Quand en décembre 1991, le président algérien d’alors Chadli Benjedid avait annoncé la fin du processus électoral, sous la pression omnisciente de l’armée, on se doutait fort bien que la situation n’allait pas pour autant se calmer. Le raz- de -marée des islamistes du FIS était un indicateur sur le ras-le-bol des Algériens plus qu’une prise de position pro-islamiste.
Au fait, les élections municipales de 1991, les premières organisées dans ce pays sous le régime du pluralisme partisan, ont donné des résultats auxquels ni les analystes, ni les opposants les plus anti-FLN ne s’attendaient. Le Front de libération d’Algérie, jusqu’à cette date seul maître à bord, n’a même pas eu une majorité municipale.

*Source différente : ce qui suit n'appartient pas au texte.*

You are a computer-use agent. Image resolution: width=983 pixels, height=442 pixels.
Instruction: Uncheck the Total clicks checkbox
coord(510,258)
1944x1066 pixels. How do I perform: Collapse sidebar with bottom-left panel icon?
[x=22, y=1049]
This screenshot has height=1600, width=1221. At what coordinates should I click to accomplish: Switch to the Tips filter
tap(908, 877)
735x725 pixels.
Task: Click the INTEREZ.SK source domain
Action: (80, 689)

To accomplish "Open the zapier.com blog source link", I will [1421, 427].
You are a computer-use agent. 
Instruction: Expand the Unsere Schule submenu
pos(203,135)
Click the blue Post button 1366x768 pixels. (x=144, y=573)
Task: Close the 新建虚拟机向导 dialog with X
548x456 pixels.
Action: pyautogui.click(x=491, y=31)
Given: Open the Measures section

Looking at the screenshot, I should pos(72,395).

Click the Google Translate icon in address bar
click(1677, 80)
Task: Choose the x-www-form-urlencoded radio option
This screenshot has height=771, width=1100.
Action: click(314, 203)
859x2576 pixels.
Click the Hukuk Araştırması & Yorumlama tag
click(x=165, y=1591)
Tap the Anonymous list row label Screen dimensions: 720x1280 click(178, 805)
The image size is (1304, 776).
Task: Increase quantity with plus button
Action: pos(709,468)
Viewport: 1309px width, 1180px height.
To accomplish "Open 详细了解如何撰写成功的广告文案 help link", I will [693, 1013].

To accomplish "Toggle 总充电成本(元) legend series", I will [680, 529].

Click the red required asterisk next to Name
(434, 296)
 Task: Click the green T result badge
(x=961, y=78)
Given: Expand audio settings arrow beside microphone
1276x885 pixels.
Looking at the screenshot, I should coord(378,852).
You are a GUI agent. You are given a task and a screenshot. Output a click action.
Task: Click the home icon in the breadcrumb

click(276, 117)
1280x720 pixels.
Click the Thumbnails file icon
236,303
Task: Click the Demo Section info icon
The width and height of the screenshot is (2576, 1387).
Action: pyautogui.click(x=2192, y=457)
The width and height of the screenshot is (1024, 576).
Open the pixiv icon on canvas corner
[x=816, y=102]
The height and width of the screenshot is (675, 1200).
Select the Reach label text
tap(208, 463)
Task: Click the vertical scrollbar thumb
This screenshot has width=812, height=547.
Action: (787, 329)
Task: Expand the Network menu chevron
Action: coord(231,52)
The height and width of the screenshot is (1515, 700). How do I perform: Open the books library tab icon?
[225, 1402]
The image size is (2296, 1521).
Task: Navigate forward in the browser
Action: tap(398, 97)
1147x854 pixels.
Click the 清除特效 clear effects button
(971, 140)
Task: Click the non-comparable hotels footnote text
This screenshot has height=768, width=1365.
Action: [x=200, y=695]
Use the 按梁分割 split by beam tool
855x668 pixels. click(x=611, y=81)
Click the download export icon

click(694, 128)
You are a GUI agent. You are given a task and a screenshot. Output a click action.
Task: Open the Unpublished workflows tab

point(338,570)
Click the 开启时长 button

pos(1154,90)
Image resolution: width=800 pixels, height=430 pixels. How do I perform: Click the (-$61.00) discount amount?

Il est relégué au troisième rang, après le Front islamique du Salut, de Abbassi Madani et Ali Belhaj, et le Front des forces socialistes de Hocine Ait Ahmed. Alors que les communistes du parti des travailleurs mené par Louisa Hanoune, criaient au scandale, s’estimant de fait lésés au même titre que nombre d’autres sensibilités qui se sont retrouvées marginalisées dans ce face-à-face islamistes-FLN. Le coup de frein sec donné par les généraux, menés de main de fer par Khalid Nezzar, Mohammed Lamari ou encore le général Betchine, et servis par certains caciques du FLN, a finalement projeté le pays dans l’inconnu. Le pouvoir symbolique du FIS s’est renforcé davantage, aidé en cela par des groupes intégristes de tous bords. Pire, il a été débordé par son aile la plus radicale par une multitude de courant plus extrémistes les uns que les autres. Tandis que le FLN n’est plus que l’ombre de lui même et les partis démocratiques sont perdus dans la jungle politico-militaire où seule la voix des généraux ou des affairistes qui leur sont affidés est audible.
Chadli Bendjedid sera emporté dans la tourmente à ses débuts. Puis, ce fut feu Mohammed Boudiaf, rappelé de sa retraite au Maroc, puis assassiné probablement pour indiscipline à l’égard de la junte aux vraies commandes du pouvoir. Ensuite ce fut Liamine Zeroual, Reda Kefi, nommé président du conseil de la présidence, et enfin aujourd’hui avec Abdelaziz Bouteflika. Les têtes du porteur du titre ont changé, mais rien n’a fondamentalement changé la donne dans le sens d’un réglement de la situation. Sauf que la situation n’a pas cessé d’empirer. On est revenu au 5 octobre 1988 quand la rue a explosé. On est arrivé au point où les bonnes volontés de Sain’Ejido, la confrérie chrétienne d’Italie qui a beaucoup oeuvré pour rapprocher les protagonistes, n’y peuvent plus rien.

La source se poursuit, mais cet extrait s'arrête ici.